Nel contempo, poi, Ryanair sottolinea che «queste nuove rotte sono le prime di una serie di possibili collegamenti». Nuove rotte che, per la compagnia irlandese «potranno essere realizzati da Ryanair in collaborazione con il nuovo management di Saca, che gestisce gli aeroporti di Lamezia, Crotone e Reggio Calabria».

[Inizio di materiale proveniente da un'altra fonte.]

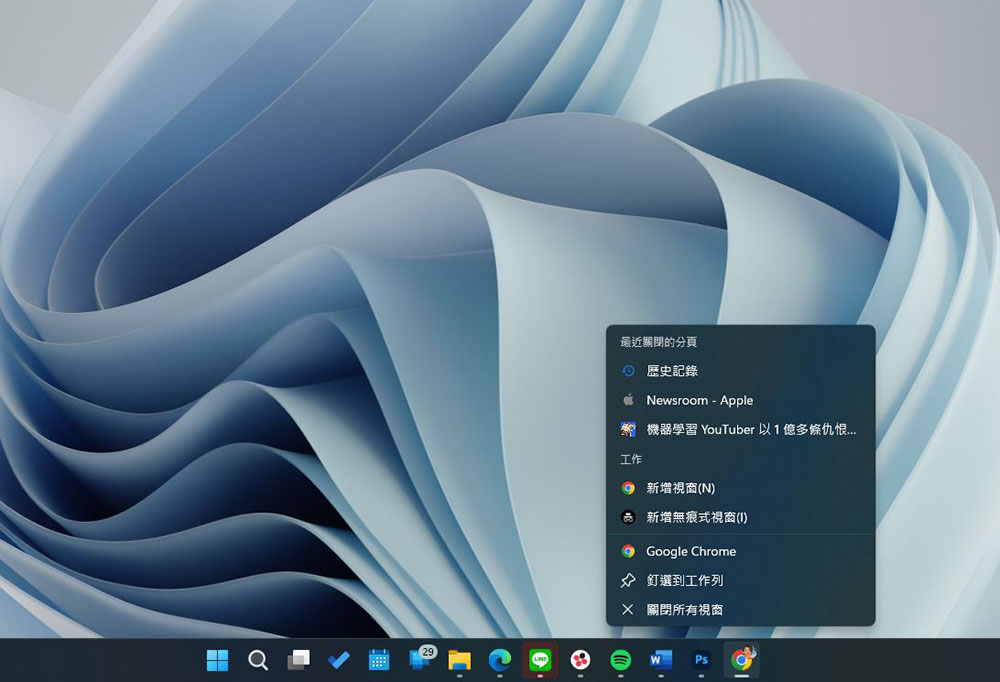Viewport: 1000px width, 682px height.
Task: Reopen the Newsroom - Apple tab
Action: pos(699,400)
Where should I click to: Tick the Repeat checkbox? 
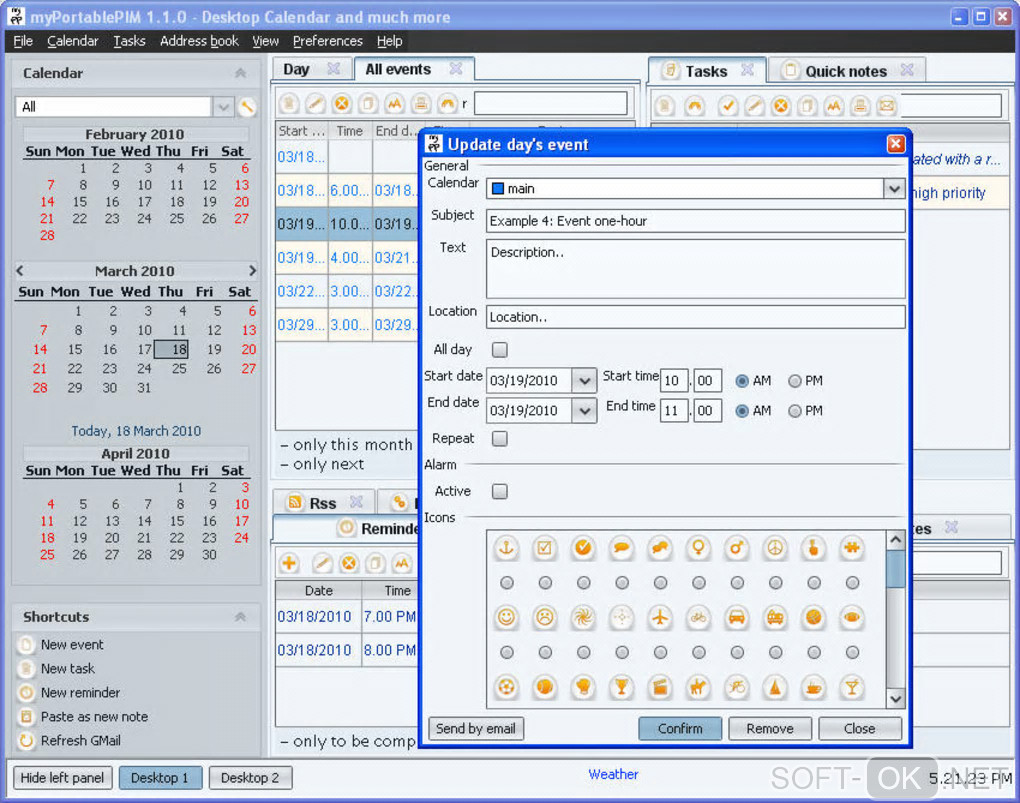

Un annuncio, a lungo atteso, che è accompagnato anche da una dichiarazione di Michael O’Leary, Cec di Ryanair, «Siamo lieti di annunciare – scrive il dirigente della compagnia – queste due nuove rotte da Milano Bergamo e Pisa verso Crotone, una delle regioni turistiche più belle d’Italia». Ryanair si augura «che queste rotte siano le prime di molte altre nazionali e internazionali, come parte dello sviluppo dei nostri servizi verso la Costa Ionica in partnership con il nuovo management Sacal».

Chiedendo la nota, la compagnia irlandese «dà il benvenuto all’iniziativa del nuovo presidente di Sacal, Arturo de Felice, e del suo nuovo management, che ha lavorato duramente per riaprire l’aeroporto di Crotone. Ryanair è impaziente di portare avanti ulteriori sviluppi in ciascuno dei tre aeroporti della Calabria». Nota in cui, Ryanair, fa espresso riferimento solo alla Sacal e non anche a due enti che, nello scalo pitagorico, qualche ruolo pur lo hanno, e precisamente la Regione ed il comune di Crotone.

Quest’ultimo, attraverso il sindaco Ugo Pugliese, pur esprimendo la soddisfazione per la ripresa dei voli, si affida ad «una moderata prudenza» pur tuttavia siamo difronte ad una compagnia che ha già dato prova di affidabilità. Il riferimento è l’esperienza, non conclusasi certo nel migliore dei modi, con Flyservus.

Il sindaco dice di restare «dunque in attesa di tutte le risoluzioni contrattuali e tecniche per la ripresa a tutti gli effetti dell’aeroporto che ricordo non è fondamentale solo per la città di Crotone ma per tutta la sua provincia e per l’intera fascia ionica». C’è da ricordare, infatti, che allo scalo c’è, ad esempio, da ripristinare il servizio della torre di controllo ed avere il personale necessario, così come velatamente ha ricordato lo stesso Pugliese.